A well-documented fight between Golden Gloves boxing champion Joey Hadley and Arkansas Karate Champion David Valovich happened on June 22, 1976 at Memphis Blues Baseball Park. The bout had mixed rules: the karateka was allowed to use his fists, feet and knees, while the boxer could only use his fists. Hadley won the fight via knockout on the first round.[32]

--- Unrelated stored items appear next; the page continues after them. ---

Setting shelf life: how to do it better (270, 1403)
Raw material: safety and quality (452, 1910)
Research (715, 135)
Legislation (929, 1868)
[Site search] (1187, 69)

In 1988 Rick Roufus challenged Changpuek Kiatsongrit to a non-title Muay Thai vs. kickboxing super fight. Rick Roufus was at the time an undefeated Kickboxer and held both the KICK Super Middleweight World title and the PKC Middleweight U.S title. Changpuek Kiatsongrit was finding it increasingly difficult to get fights in Thailand as his weight (70 kg) was not typical for Thailand, where competitive bouts at tend to be at the lower weights. Roufus knocked Changpuek down twice with punches in the first round, breaking Changpuek’s jaw, but lost by technical knockout in the fourth round due to the culmination of low kicks to the legs that he was unprepared for. This match was the first popular fight which showcased the power of such low kicks to a predominantly Western audience.[33]

Sambo, a martial art and combat sport developed in Russia in the early 1920s, merged various forms of combat styles such as wrestling, judo and striking into one unique martial art.[34][35]